Rozsądny samochód za rozsądną cenę
Rozsądny samochód za rozsądną cenę Skoda

Liderem rynku jest Škoda. Tymczasem Dacia właśnie zaprezentowała nowy, do bólu rozsądny samochód rodzinny. Na rynku powoli rozkwitają marki budżetowe, a najlepszą prognozą na to, że będzie na nie popyt jest nowy model Škody - Rapid.

REKLAMA
Nie, nie mam zamiaru pisać teraz o Škodzie Rapid - to tylko przykład i potwierdzenie tego, co nasz czeka. Škoda jako niekwestionowany lider rynku dobrze wie czego oczekują polscy klienci i natychmiast im to daje. Dostosowuje się w mgnieniu oka. A my chcemy samochodów tanich, prostych, niezawodnych i wyglądających dobrze, żeby sąsiad nie pomyślał sobie… Taki jest Rapid – typowo budżetowy. Podobno popyt na niego jest ogromny, a dopiero co zadebiutował.
Po zachłyśnięciu się nowoczesną motoryzacją i zachodnimi markami powoli mamy dosyć tych wszystkich technologii, które szybko kończą swój żywot. Jadąc przez kraj widać czasem samochody zaparkowane na poboczu, mrugające światłami awaryjnymi i stojących obok właścicieli próbujących złapać zasięg komórki. Nie są to wcale użytkownicy "kilkunastoletnich złomów" - cytując wypowiedzi urzędników, którzy na siłę chcą nam sprzedać nowe samochody. To właśnie nowe samochody najczęściej odmawiają współpracy gdy tylko przestanie działać jakiś nieistotny czujnik. To właśnie one przyprawiają o zawrót głowy właścicieli, którzy w serwisie dowiadują się, że ów nieistotny czujnik kosztuje dwa razy więcej niż rata kredytu na samochód.

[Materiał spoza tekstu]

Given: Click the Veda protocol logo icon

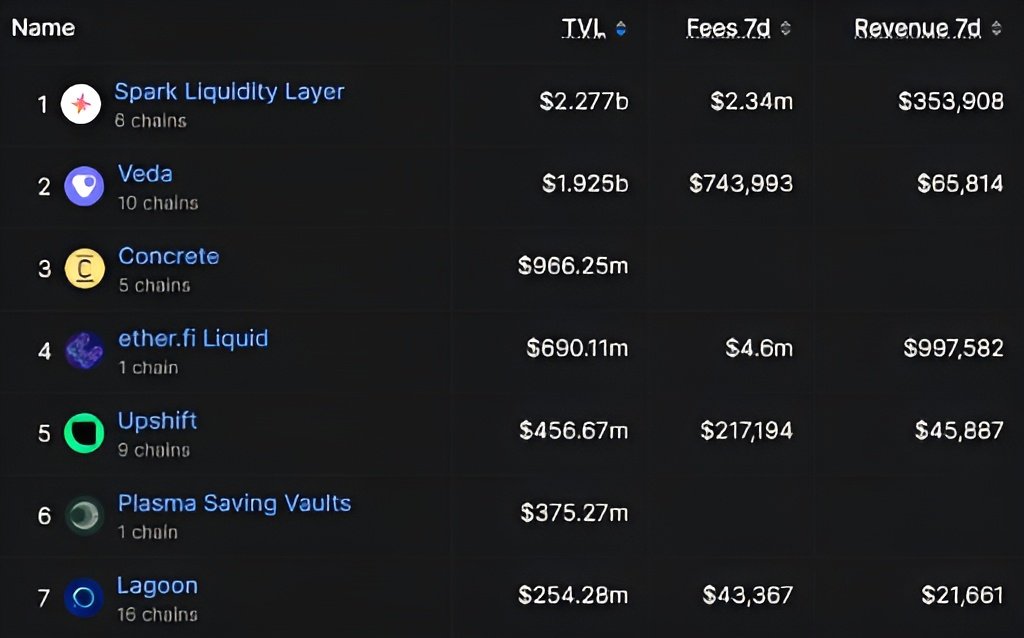Looking at the screenshot, I should coord(84,186).
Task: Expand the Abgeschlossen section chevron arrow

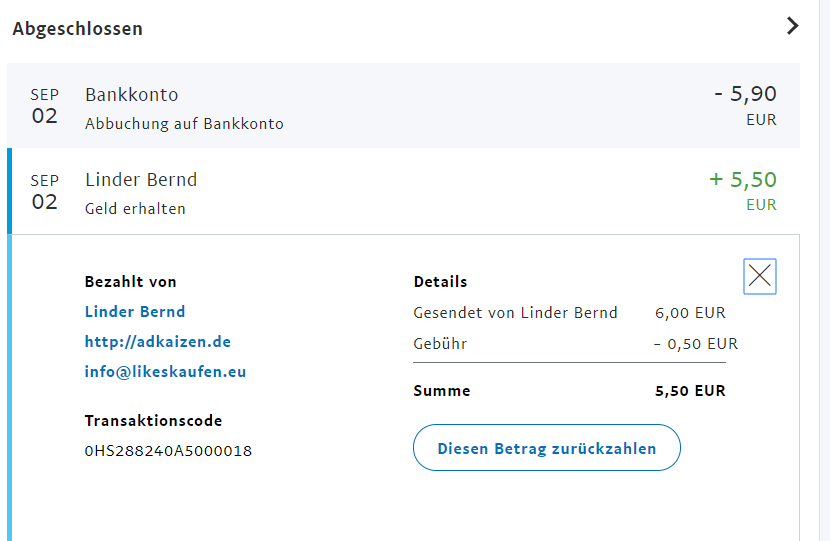Action: 792,26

I co wtedy? Wtedy przypomina się, że stare było lepsze.
Ileż razy już to słyszałem… A to, że dieslem można było jeździć i jeździć, a to, że nawet jak szarpał to pojechał, jak strzelał, prychał to i tak można było wrócić do domu. A kto by kiedyś pomyślał o lawecie, o pomocy drogowej... Faktycznie, stare było lepsze. To jak z kobietą, którą poznajesz, idziesz z nią do łóżka, ale wcale nie masz zamiaru się z nią żenić. Inna może jest mniej pociągająca i nie masz o niej brudnych myśli, ale z pewnością jest to ta, z która spędziłbyś całe życie. Podobnie jest z samochodami, które po opuszczeniu salonu są fantastyczne, a po pierwszej wizycie w serwisie chciałoby się je pożegnać, mówiąc: nie dzwoń już do mnie.
logo
Samochód prosty i wydajny to idealna propozycja na polski rynek Dacia

Do czego dążę? Polacy, zwłaszcza ci dojrzalsi, mają już powoli dosyć chwilowych zauroczeń, które kosztują ich grubą kasę. Samochody używane również się kończą, bo i te przestają być atrakcyjne z punku widzenia kilkuletniej eksploatacji. Myślę, że czeka nas moda na proste, tanie i przede wszystkim nienowoczesne samochody, nienaszpikowane elektroniką i niezaskakujące czymkolwiek.
Škoda osiąga sukces za sukcesem. Dacia, rumuński, budżetowy odpowiednik Renault już ustawiła się na rynku z modelem Duster, który jest czymś pomiędzy modnym SUV-em a radziecką, używaną w czasach PRL-u przez leśników i straż graniczną Ladą Nivą. Model Lodgy, niektórym z Was znany z serialu Rodzinka.pl, jest prawdopodobnie najbardziej wydajnym (czyt. stosunek ceny do przestronności) samochodem oferowanym w Europie. Chevrolet ma się całkiem dobrze i proszę nie kojarzyć tej marki z takimi nazwami jak Camaro czy Corvette. Fiat niedawno postanowił stworzyć markę budżetową, co na dobrą sprawę brzmi dość dziwnie.
A najlepszą prognozą na to, co właśnie przeczytaliście jest Škoda Rapid, która została polską premierą motoryzacyjną roku w plebiscycie, w którym głos mają czytelnicy największych magazynów motoryzacyjnych w kraju. Gdy głosują czytelnicy, głosują potencjalni klienci.
Na trwających własnie Targach Motoryzacyjnych w Genewie zaprezentowano kolejna Dacię, ale tym razem wyglądającą naprawdę dobrze. Lepiej niż Rapid. Biorąc pod uwagę, że to duże, praktyczne kombi za rozsądne pieniądze, wydaje mi się, że niedługo Dacie, Škody, Chevrolety i Fiaty w wersjach budżetowych zdominują rynek.